Post by K. A. Pital »

The Romulan Republic wrote:I disagree that it is impossible to make a serious superhero film. Weather there are any serious superhero films you personally like is your business, but this kind of generalization is insulting to both the genre and its fans.
I do not disagree that it is possible to make one, just not in the MCU or other "commonverse" without first isolating the characters and the setting, like Watchmen. An isolated setting can be serious. But it is also very hard to accomplish and is a one-shot. You cannot make any more Watchmen. The other films are bound to become silly, even when striving to be serious. Sometimes it happens with the very first franchise film, sometimes with the second, but it does.
Mind you, I like a relentlessly silly superhero film. I enjoyed Deadpool overall, and I like GotG.

I just don't think that's all the genre can or should be.

(Dataset entries)
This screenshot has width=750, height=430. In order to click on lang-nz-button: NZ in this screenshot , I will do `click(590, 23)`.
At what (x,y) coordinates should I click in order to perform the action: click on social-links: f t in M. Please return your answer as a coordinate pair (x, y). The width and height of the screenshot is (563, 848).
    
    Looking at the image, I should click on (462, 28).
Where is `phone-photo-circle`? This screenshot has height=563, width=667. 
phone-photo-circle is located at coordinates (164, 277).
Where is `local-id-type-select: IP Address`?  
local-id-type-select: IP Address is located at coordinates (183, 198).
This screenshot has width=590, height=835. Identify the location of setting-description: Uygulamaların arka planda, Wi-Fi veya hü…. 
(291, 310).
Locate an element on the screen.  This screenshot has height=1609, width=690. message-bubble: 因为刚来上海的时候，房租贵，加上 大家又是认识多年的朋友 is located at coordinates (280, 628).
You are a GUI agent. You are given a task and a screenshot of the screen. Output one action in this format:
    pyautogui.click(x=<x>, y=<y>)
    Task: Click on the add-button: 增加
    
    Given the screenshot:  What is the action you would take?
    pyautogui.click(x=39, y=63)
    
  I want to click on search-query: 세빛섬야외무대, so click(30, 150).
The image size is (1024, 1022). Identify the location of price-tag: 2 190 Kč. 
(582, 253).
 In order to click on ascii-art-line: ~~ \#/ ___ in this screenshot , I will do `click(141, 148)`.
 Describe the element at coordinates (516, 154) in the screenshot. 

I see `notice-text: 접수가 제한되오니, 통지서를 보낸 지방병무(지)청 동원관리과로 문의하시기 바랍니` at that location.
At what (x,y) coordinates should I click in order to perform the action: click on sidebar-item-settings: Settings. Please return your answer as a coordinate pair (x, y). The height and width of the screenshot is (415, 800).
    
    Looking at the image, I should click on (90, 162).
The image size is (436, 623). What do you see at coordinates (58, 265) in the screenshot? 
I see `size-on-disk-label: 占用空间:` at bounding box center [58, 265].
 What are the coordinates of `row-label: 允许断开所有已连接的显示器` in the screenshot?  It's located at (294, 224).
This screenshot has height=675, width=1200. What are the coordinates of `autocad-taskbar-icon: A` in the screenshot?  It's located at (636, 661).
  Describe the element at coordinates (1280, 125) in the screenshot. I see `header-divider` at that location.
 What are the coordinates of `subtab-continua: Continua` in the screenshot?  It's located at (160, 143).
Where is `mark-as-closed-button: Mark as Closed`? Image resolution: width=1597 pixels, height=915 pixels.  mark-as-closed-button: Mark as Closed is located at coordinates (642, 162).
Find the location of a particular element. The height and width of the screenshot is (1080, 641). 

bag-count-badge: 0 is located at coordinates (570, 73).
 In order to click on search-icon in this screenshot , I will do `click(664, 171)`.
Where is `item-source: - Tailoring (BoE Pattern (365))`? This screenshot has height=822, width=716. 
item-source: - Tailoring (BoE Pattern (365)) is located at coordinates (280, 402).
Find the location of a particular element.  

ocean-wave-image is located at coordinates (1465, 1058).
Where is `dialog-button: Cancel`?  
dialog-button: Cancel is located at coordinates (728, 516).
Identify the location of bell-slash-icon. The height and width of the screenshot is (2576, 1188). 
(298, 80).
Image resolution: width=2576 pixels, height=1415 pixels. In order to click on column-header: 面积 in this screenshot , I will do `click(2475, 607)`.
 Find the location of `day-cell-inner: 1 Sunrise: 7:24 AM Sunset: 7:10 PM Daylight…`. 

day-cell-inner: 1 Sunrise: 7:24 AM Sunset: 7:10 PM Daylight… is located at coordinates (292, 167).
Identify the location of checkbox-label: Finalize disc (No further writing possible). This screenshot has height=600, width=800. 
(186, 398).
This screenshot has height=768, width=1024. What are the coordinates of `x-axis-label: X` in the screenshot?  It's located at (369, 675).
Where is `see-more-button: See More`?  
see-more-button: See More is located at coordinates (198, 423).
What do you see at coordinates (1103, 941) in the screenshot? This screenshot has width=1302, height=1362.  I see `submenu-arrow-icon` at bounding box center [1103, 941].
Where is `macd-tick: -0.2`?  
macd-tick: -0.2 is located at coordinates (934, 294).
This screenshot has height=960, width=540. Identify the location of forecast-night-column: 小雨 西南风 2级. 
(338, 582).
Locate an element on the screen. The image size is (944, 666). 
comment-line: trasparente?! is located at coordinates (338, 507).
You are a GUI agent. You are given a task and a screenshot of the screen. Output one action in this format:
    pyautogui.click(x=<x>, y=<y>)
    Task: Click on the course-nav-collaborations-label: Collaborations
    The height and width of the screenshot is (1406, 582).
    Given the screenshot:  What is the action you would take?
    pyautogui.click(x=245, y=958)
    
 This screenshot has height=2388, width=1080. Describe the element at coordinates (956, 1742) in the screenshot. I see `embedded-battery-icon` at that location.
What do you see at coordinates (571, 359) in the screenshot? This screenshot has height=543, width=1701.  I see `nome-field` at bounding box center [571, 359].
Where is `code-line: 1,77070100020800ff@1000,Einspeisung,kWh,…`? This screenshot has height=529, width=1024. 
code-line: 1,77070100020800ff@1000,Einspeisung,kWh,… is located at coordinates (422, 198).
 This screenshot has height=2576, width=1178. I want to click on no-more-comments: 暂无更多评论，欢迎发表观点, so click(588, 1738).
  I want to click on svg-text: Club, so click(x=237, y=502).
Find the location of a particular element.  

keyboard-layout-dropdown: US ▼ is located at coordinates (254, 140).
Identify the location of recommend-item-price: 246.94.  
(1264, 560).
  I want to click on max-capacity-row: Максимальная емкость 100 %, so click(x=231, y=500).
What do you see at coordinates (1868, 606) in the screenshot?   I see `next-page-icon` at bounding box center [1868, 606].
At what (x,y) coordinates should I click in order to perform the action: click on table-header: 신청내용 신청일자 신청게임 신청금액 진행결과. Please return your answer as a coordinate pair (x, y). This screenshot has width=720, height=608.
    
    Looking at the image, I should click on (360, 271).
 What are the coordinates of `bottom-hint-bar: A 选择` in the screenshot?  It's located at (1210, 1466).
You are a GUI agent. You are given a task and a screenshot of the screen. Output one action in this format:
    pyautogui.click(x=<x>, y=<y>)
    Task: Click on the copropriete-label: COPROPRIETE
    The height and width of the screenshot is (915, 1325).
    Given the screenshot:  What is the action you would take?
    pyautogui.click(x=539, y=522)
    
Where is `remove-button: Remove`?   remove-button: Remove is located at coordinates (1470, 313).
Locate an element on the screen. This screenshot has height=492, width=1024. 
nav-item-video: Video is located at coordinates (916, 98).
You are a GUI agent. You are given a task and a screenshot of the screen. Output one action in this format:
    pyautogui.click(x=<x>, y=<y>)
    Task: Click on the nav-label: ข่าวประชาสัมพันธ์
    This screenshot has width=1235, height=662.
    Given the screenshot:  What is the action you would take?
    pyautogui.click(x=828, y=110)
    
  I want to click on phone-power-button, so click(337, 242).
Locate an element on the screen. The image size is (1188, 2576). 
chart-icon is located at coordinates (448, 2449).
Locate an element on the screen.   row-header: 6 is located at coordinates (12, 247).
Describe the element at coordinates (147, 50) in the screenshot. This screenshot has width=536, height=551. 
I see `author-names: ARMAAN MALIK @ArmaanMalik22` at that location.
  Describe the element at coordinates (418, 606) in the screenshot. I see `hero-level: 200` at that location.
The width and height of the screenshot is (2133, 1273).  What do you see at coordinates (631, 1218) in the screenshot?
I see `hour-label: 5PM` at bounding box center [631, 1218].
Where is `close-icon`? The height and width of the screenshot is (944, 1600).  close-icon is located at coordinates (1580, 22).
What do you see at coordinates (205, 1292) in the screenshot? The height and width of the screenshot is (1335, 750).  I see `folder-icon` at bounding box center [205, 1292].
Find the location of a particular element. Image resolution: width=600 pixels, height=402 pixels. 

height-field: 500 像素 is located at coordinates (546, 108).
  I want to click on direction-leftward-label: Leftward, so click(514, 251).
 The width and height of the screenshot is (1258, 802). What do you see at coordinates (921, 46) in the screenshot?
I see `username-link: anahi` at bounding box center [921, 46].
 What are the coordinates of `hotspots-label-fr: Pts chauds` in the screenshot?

TASKS TO COMPLETE:
a. Quote the forum post on superhero films from "Post by K. A." to "and its fans.".
b. Extend the forum post about superhero films, picking up after its final sentence.

TASK RESPONSES:
a.
Post by K. A. Pital »

The Romulan Republic wrote:I disagree that it is impossible to make a serious superhero film. Weather there are any serious superhero films you personally like is your business, but this kind of generalization is insulting to both the genre and its fans.

b.
Well, what else can it offer? Like I said above, you can do a dead-serious take on the genre once (Watchmen), and you can hover inbetween (X-Men), when there is a plausible antihero who serves as a magnet, pardon the pun, but that is pretty much the end of it. There's also Kick-ass, but it is also an attempt to be serious in a "real world setting" where superheroes are not possible, and which works just once - the second one did not work as well as the first one.

All or most of the other attempts at maintaining seriousness have fizzled. Look at the DC trainwreck - Batman and Superman and the sexually objectified "Wonder Woman", they suck. Big time. I'd pick Deadpool or GotG over any of the DC films. Look at Iron Man - at some point, the story degenerated into self-referencing bullshit. Thor - that is actually a funny one, has a fair bit of humour because otherwise the Norse god alien bullshit just would not work. Thor 3 looks like a flashy space opera thing, too, which shows just how quickly any pretense of seriousness flies out of the window.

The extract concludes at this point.